One morning, Don Miguel got out of bed 

with one idea rooted in his head:
to graft his orange to his lemon tree.
It took him the whole day to work them free,

 lay open their sides, and lash them tight. 

For twelve months, from the shame or from the fright 

they put forth nothing; but one day there appeared 

two lights in the dark leaves. Over the years
the limbs would get themselves so tangled up 

each bough looked like it gave a double crop, 

and not one kid in the village didn’t know 

the magic tree in Miguel’s patio. 

 

The man who bought the house had had no dream 

so who can say what dark malicious whim
led him to take his axe and split the bole
along its fused seam, then dig two holes. 

And no, they did not die from solitude;
nor did their branches bear a sterile fruit;
nor did their unhealed flanks weep every spring
for those four yards that lost them everything,
as each strained on its shackled root to face
the other’s empty, intricate embrace.
They were trees, and trees don’t weep or ache or shout. 

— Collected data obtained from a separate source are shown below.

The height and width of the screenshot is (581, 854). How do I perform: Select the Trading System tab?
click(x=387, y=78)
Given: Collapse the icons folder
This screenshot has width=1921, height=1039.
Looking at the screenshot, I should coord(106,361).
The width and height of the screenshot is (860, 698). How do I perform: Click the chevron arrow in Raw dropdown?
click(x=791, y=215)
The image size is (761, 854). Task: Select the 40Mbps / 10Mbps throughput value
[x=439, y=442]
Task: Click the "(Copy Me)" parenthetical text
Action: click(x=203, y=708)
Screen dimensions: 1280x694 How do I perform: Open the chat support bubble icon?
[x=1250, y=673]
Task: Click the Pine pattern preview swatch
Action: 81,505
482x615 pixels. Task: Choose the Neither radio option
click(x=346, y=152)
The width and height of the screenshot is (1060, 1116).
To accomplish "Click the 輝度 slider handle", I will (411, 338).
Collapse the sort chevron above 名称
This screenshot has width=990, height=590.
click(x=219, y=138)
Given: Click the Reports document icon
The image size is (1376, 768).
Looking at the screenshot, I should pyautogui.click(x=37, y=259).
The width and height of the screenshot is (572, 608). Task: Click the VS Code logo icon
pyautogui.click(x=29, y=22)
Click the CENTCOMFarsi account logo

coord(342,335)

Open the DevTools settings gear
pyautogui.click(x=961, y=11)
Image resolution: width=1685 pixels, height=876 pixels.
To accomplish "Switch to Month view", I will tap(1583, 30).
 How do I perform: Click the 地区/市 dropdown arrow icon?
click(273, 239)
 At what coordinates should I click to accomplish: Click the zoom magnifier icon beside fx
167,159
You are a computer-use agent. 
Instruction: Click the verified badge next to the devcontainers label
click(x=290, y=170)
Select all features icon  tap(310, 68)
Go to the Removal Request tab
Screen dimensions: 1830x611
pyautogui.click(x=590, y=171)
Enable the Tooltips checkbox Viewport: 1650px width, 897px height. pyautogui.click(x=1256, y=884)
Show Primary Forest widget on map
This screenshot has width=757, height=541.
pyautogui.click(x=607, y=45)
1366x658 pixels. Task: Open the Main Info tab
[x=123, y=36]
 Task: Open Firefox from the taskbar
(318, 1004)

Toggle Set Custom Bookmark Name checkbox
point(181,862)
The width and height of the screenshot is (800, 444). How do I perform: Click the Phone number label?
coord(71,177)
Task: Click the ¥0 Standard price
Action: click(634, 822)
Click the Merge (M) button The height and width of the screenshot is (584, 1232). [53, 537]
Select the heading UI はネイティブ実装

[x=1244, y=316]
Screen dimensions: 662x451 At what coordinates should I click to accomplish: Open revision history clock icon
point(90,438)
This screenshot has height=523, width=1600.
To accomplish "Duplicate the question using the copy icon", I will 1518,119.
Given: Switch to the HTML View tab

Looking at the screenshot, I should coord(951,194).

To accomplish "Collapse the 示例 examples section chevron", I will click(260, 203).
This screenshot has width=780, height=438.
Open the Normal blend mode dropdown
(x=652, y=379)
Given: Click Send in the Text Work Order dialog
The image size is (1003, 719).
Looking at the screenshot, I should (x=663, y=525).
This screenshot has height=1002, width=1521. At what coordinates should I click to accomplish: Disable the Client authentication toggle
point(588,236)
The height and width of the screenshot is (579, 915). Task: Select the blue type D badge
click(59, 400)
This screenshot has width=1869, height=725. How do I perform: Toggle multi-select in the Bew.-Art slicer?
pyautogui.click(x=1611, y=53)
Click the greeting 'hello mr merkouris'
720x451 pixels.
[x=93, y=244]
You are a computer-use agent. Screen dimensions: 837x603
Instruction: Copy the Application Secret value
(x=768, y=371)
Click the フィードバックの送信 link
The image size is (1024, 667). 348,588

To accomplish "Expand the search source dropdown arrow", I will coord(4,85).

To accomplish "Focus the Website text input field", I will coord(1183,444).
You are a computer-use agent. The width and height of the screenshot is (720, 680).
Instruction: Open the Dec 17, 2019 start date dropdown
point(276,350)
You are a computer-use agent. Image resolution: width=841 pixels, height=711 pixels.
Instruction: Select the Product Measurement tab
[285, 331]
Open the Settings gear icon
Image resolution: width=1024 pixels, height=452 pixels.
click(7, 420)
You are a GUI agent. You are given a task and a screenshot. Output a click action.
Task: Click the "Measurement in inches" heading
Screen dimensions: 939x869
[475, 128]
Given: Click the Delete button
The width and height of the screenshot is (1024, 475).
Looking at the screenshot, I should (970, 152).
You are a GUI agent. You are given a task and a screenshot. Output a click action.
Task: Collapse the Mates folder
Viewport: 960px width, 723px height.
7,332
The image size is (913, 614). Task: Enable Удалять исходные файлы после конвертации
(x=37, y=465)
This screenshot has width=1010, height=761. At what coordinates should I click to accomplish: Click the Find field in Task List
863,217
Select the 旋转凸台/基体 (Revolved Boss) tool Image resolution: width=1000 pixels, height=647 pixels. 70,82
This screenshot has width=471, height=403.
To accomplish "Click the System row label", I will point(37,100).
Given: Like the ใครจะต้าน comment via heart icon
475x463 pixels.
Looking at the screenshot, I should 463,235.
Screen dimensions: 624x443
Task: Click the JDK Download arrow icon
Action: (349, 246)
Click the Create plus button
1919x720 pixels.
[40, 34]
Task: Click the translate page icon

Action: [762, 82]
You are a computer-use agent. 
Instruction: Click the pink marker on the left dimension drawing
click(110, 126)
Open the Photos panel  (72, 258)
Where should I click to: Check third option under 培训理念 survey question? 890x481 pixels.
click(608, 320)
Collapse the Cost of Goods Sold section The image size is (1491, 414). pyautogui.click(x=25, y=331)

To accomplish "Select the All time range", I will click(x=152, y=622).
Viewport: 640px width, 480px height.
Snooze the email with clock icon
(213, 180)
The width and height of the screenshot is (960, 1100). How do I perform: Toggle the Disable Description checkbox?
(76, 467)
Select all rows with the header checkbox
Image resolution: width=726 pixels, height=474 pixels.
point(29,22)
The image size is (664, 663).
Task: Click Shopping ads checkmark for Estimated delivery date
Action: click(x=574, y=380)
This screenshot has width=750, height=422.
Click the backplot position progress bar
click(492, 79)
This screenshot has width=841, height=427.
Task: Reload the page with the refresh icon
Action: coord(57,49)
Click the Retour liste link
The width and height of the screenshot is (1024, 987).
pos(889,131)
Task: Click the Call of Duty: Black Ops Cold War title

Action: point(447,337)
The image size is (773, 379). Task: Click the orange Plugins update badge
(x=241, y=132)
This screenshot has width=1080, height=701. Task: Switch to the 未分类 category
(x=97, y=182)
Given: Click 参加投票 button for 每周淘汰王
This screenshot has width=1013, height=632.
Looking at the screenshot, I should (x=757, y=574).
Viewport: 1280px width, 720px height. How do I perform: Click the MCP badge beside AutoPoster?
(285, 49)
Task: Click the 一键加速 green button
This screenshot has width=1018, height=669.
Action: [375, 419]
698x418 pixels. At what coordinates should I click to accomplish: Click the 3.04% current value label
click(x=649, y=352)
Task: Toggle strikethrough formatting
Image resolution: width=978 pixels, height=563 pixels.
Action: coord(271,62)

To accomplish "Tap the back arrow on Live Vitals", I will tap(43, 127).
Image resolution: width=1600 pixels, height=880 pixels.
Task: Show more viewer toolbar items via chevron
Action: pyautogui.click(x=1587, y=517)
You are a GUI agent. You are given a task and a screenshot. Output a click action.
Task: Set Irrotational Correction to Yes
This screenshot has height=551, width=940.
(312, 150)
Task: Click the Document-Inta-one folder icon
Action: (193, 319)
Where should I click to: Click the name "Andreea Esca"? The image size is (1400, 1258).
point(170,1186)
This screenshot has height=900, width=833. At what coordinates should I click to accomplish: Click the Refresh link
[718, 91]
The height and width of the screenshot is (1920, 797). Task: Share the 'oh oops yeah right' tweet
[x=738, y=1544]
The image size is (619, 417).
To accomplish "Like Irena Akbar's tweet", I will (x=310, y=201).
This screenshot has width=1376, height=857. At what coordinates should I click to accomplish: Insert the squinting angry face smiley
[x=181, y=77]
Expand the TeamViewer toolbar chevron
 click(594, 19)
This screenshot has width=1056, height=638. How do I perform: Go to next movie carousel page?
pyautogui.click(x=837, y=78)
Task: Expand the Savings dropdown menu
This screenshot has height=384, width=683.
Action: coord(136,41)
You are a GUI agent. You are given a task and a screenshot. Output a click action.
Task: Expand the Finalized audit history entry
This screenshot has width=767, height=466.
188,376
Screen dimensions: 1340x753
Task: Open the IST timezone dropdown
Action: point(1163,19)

And trees are all this poem is about. 

 

        (from Rain)

 

 

Rain 

 

I love all films that start with rain: 

rain, braiding a windowpane
or darkening a hung-out dress
or streaming down her upturned face; 

 

one big thundering downpour
right through the empty script and score 

before the act, before the blame,
before the lens pulls through the frame 

 

to where the woman sits alone 

beside a silent telephone
or the dress lies ruined on the grass 

or the girl walks off the overpass, 

 

and all things flow out from that source 

along their fatal watercourse.
However bad or overlong
such a film can do no wrong, 

 

so when his native twang shows through 

or when the boom dips into view
or when her speech starts to betray
its adaptation from the play, 

 

I think to when we opened cold 

on a starlit gutter, running gold 

with the neon of a drugstore sign 

and I’d read into its blazing line: 

 

forget the ink, the milk, the blood –
all was washed clean with the flood
we rose up from the falling waters
the fallen rain’s own sons and daughters 

and none of this, none of this matters. 

 

        (from Rain)

 

 

 

The Infinite 

after Leopardi 

 

When I was young, I loved this lonely hill
with its long windbreak that hides the last horizon. 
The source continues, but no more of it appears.